Start of Data for this task

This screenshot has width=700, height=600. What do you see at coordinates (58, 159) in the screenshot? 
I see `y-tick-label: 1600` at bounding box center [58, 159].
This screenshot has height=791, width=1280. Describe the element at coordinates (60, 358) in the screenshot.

End of Data for this task
Start of Data for this task

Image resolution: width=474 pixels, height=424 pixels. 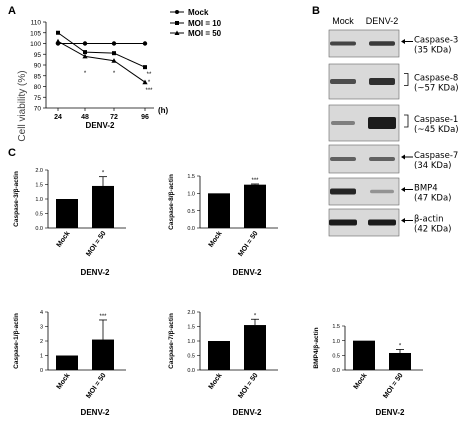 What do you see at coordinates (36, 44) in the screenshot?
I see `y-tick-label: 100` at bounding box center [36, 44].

End of Data for this task
Start of Data for this task

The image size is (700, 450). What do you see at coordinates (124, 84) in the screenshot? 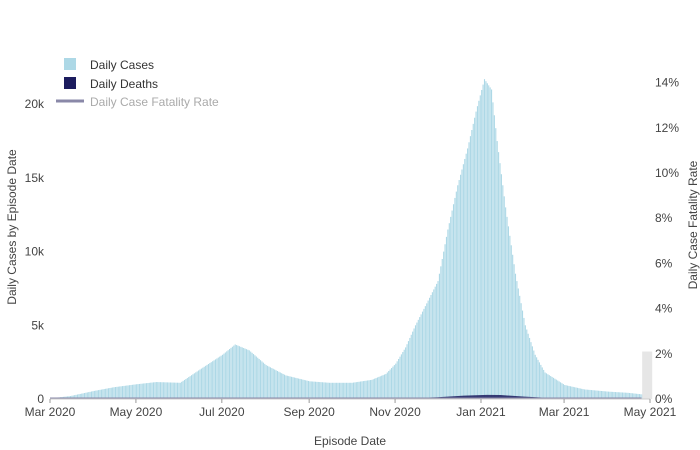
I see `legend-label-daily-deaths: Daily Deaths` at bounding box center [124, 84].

End of Data for this task

Instructions to follow
List the items from the line containing "This screenshot has width=700, height=600." through the line containing "This screenshot has height=791, width=1280." as a numbered list, with blank lines left out.

Problem solution
1. This screenshot has width=700, height=600. What do you see at coordinates (58, 159) in the screenshot? 
2. I see `y-tick-label: 1600` at bounding box center [58, 159].
3. This screenshot has height=791, width=1280. Describe the element at coordinates (60, 358) in the screenshot.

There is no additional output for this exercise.